Well Captain, this veteran police officer feels the need to respond. What you said is, in common police vernacular—bullshit. The fact that Brown knew he had just committed a robbery before he was stopped by Officer Wilson speaks to Brown’s mindset. And Captain, the mindset of a person being stopped by a police officer means everything, and you know it.
Let’s consider a few examples:
On February 15, 1978 Pensacola Police Officer David Lee conducted a vehicle check. He didn’t know what the sole occupant of the vehicle had recently done, but the occupant did. Who was he? Serial killer Ted Bundy. Bundy attempted to disarm Lee. Lee was able to retain his firearm and eventually took Bundy into custody.
On April 19, 1995 Oklahoma State Trooper Charlie Hangar stopped a vehicle for minor traffic violations. He didn’t know that 90 minutes earlier the traffic violator, Timothy McVeigh, killed 168 people with a truck bomb at the Murrah Federal Building. But McVeigh sure knew it, didn’t he? Fortunately, given his training and experience Hangar was able to take McVeigh into custody for carrying a concealed firearm. It was days later before it was determined that McVeigh was responsible for the bombing.
On May 31, 2003 then-rookie North Carolina police officer, Jeff Postell, arrested a man digging in a trash bin on a grocery store parking lot—an infraction that would rise to about the level of jaywalking. Postell didn’t know that he had just captured Eric Rudolph, the man whom years earlier had killed and injured numerous people with bombs and was on the FBI’s Ten Most Wanted list.
So now, let’s consider Ferguson Officer Darren Wilson’s stop of Michael Brown. Apparently Wilson didn’t know that Brown had just committed a strong-arm robbery. But Brown did! And that Captain, is huge.
Allegedly, Brown pushed Wilson and attempted to take Wilson’s gun. We’re also being told that Officer Wilson has facial injuries suffered during the attempt by Brown to disarm him. Let’s assume for a moment those alleged acts by Brown actually occurred. Would Brown have responded violently to an officer confronting him about jaywalking? Maybe, but probably not.

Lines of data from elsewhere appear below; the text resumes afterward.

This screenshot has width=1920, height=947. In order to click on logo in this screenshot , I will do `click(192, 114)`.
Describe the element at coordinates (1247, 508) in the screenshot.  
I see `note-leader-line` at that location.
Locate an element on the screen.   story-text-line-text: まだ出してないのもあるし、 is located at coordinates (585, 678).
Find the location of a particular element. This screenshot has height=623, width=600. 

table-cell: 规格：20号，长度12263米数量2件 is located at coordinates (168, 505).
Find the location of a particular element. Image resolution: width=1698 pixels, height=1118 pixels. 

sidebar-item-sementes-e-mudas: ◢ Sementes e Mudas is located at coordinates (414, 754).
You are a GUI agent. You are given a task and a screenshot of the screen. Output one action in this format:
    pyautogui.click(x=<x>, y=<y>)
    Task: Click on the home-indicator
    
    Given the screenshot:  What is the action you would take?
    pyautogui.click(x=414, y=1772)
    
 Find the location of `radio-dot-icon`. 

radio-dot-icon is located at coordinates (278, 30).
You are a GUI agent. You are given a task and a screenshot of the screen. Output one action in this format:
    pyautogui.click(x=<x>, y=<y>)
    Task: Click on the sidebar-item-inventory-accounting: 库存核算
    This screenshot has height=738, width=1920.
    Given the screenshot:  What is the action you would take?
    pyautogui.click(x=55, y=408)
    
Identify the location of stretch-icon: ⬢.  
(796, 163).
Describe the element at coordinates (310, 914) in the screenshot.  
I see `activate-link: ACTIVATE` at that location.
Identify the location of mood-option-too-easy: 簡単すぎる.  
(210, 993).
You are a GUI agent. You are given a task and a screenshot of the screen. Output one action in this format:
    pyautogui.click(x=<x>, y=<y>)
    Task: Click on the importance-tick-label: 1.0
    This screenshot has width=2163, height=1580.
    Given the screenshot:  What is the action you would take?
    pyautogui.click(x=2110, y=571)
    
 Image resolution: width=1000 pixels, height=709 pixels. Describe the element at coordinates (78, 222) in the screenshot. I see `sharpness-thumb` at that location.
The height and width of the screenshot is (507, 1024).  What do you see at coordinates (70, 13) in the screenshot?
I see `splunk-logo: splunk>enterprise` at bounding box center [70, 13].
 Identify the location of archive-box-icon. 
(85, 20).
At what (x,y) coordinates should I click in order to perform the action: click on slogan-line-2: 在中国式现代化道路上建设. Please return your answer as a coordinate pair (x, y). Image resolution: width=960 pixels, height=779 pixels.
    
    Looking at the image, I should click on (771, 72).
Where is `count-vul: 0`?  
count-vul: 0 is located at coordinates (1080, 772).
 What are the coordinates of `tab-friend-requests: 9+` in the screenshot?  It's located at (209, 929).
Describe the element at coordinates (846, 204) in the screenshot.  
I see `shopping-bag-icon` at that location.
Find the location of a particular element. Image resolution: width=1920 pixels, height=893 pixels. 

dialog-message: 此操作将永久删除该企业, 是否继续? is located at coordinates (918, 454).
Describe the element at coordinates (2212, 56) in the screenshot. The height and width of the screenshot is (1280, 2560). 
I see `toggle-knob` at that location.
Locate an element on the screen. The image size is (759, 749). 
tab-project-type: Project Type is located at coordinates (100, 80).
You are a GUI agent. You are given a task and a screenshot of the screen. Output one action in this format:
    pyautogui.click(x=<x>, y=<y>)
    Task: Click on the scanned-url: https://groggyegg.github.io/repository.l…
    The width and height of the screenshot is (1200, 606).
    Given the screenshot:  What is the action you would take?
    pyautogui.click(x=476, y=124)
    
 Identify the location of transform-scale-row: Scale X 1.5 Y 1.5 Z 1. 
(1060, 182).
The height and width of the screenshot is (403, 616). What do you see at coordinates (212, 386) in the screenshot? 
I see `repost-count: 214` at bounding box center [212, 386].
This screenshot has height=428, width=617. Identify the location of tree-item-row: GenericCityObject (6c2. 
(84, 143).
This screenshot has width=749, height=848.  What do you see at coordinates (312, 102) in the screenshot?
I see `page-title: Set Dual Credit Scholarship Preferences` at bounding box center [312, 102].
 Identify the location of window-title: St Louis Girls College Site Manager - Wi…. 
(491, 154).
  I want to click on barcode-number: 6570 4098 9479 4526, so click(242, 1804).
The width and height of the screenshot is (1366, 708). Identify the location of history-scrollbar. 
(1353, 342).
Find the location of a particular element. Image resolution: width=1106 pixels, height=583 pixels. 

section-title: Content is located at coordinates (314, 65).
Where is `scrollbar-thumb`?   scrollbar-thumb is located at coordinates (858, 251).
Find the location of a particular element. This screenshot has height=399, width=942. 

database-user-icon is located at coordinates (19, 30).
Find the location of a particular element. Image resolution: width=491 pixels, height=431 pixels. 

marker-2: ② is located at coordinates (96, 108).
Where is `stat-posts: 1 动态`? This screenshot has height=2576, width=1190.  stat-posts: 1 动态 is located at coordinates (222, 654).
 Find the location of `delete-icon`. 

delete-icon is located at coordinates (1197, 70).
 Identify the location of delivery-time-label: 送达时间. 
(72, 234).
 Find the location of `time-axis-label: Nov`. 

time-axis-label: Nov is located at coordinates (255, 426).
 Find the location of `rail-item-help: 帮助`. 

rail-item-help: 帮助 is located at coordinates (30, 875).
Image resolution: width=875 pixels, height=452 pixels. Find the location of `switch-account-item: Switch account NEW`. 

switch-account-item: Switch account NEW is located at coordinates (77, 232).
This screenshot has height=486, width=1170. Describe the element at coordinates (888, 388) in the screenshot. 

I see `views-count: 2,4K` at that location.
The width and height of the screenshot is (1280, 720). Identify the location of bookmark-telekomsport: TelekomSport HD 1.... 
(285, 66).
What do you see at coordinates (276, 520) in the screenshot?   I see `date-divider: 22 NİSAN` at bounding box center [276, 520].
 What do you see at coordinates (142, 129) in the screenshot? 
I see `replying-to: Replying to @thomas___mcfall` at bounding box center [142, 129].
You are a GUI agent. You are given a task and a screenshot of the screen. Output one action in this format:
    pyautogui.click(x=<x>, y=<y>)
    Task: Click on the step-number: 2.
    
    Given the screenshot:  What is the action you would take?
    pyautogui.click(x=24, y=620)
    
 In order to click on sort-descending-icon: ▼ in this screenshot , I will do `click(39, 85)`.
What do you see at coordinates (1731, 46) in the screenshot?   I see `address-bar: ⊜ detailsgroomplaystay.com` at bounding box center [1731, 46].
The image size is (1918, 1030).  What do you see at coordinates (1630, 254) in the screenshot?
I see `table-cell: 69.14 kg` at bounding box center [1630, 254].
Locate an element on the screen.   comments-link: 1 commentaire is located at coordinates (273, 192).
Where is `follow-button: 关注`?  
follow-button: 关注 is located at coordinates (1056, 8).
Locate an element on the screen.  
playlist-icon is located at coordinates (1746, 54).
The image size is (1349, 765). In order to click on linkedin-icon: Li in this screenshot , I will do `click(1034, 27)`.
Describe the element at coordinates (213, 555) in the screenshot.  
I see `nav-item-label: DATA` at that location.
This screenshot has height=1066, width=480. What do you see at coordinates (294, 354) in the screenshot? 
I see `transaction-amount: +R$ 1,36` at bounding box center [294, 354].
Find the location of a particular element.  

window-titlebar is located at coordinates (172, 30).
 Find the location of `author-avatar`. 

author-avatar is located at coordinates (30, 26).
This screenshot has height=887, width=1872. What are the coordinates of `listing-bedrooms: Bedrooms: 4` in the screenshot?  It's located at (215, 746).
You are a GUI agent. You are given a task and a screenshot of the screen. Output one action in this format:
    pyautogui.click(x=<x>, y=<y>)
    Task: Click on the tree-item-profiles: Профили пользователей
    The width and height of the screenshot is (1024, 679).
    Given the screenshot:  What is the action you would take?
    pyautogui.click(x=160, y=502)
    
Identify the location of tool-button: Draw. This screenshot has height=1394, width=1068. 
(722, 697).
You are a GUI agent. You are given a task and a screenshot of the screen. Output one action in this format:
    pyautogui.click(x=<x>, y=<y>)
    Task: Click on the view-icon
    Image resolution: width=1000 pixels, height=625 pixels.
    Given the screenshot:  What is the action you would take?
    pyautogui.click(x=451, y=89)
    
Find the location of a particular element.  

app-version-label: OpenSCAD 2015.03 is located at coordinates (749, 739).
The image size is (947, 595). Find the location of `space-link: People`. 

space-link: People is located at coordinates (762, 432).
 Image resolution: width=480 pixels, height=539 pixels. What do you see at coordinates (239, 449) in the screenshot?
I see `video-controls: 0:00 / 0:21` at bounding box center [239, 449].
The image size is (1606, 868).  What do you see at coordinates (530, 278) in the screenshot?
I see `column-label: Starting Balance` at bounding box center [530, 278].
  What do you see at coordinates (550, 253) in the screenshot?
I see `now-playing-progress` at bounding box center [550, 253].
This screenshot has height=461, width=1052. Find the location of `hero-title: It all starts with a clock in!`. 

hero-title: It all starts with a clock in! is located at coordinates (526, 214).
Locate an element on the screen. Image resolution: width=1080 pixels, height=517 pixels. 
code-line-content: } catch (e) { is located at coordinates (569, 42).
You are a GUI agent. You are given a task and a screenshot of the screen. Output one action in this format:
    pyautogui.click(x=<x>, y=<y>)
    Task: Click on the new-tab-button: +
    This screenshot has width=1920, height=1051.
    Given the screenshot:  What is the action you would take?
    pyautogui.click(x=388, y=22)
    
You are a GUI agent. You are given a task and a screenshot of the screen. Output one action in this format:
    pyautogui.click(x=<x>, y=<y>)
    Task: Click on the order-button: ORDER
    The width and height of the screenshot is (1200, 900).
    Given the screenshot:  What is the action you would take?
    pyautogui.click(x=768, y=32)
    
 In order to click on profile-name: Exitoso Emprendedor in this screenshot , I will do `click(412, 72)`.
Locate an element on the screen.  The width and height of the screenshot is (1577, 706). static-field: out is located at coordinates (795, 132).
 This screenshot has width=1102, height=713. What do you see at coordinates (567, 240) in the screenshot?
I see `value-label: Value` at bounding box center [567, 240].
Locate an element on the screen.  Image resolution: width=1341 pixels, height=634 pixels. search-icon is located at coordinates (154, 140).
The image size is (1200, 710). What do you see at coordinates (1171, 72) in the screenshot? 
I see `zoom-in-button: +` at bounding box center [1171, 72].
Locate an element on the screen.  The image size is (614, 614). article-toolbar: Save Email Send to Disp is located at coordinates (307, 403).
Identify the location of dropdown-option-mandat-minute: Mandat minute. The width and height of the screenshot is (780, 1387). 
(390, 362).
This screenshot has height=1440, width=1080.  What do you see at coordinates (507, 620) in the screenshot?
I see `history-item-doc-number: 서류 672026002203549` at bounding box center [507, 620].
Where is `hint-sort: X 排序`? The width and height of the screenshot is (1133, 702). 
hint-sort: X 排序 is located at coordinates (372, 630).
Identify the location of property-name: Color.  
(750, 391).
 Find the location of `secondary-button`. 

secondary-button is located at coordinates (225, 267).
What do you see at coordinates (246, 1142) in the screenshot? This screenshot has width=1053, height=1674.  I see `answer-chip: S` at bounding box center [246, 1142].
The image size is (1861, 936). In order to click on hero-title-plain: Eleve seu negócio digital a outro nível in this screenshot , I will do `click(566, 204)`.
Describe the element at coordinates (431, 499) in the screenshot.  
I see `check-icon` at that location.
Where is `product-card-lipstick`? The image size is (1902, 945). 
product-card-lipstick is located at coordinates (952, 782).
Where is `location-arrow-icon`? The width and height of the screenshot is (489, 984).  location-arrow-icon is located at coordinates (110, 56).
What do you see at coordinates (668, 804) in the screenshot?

Is it more likely that he would attack an officer believing that he was about to be taken into custody for a felony strong-arm robbery? Absolutely.
Officer Wilson survived the encounter with Brown as did Lee, Hangar, and Postell. Michael Brown didn’t survive and it’s too soon to say if Officer Wilson’s use of deadly force was justified and legal. You and I both know that not all officers survive such confrontations. Officers die in incidents like this Captain Johnson, including a couple that I remember from your own organization:
On April 15, 1985 Missouri Trooper Jimmie Linegar was shot and killed by a white supremacist he and his partner stopped at a checkpoint; neither Trooper Linegar nor his partner were aware that the man they had stopped had just been indicted by a federal grand jury for involvement in a neo-Nazi group accused of murder. The suspect immediately exited the vehicle and opened fire on him with an automatic weapon.
Just a month before, Missouri Trooper James M. Froemsdorf was shot and killed—with his own gun—after making a traffic stop. When the Trooper made that stop he didn’t know that the driver was wanted on four warrants out of Texas—But again the suspect knew it.
So Captain Johnson, I guess the mindset and recently committed crimes of the suspects that murdered those Missouri Troopers didn’t mean anything. The stops by the Troopers, as you have said, are entirely different events right?